Print the stretch of data from the line containing "Click the Connect monitor icon" through the end, both ends included, reproducing each line verbatim.

━━━━

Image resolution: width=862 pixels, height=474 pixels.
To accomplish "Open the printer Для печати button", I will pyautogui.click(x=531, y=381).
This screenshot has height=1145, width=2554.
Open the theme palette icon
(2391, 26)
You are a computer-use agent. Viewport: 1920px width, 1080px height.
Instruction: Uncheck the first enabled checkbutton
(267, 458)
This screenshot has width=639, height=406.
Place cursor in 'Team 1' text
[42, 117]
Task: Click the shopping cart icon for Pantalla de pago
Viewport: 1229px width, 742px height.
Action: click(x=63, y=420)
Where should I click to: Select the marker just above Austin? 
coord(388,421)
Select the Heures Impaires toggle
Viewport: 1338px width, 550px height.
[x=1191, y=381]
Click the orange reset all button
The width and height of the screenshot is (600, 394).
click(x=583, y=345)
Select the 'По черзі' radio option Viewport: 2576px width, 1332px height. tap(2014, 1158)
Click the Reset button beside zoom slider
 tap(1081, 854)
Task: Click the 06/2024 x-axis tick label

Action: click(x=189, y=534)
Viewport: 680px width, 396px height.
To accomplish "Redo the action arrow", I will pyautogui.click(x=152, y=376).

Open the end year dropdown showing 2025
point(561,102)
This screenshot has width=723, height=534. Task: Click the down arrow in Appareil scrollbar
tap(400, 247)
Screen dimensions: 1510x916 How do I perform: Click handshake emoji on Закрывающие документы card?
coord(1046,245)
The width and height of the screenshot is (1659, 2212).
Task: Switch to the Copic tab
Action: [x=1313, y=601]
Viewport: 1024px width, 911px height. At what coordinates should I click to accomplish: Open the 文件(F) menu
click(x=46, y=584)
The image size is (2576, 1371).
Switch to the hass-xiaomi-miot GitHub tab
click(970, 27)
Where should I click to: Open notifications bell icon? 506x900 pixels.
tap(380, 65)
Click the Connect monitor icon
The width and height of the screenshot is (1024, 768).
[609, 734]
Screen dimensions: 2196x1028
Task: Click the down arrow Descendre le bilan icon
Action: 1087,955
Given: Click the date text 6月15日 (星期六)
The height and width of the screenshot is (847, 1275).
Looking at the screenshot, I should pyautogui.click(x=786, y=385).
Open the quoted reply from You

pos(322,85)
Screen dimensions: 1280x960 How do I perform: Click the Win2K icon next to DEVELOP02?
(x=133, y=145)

━━━━

**Complete output:**
Click the Connect monitor icon
The width and height of the screenshot is (1024, 768).
[609, 734]
Screen dimensions: 2196x1028
Task: Click the down arrow Descendre le bilan icon
Action: 1087,955
Given: Click the date text 6月15日 (星期六)
The height and width of the screenshot is (847, 1275).
Looking at the screenshot, I should pyautogui.click(x=786, y=385).
Open the quoted reply from You

pos(322,85)
Screen dimensions: 1280x960 How do I perform: Click the Win2K icon next to DEVELOP02?
(x=133, y=145)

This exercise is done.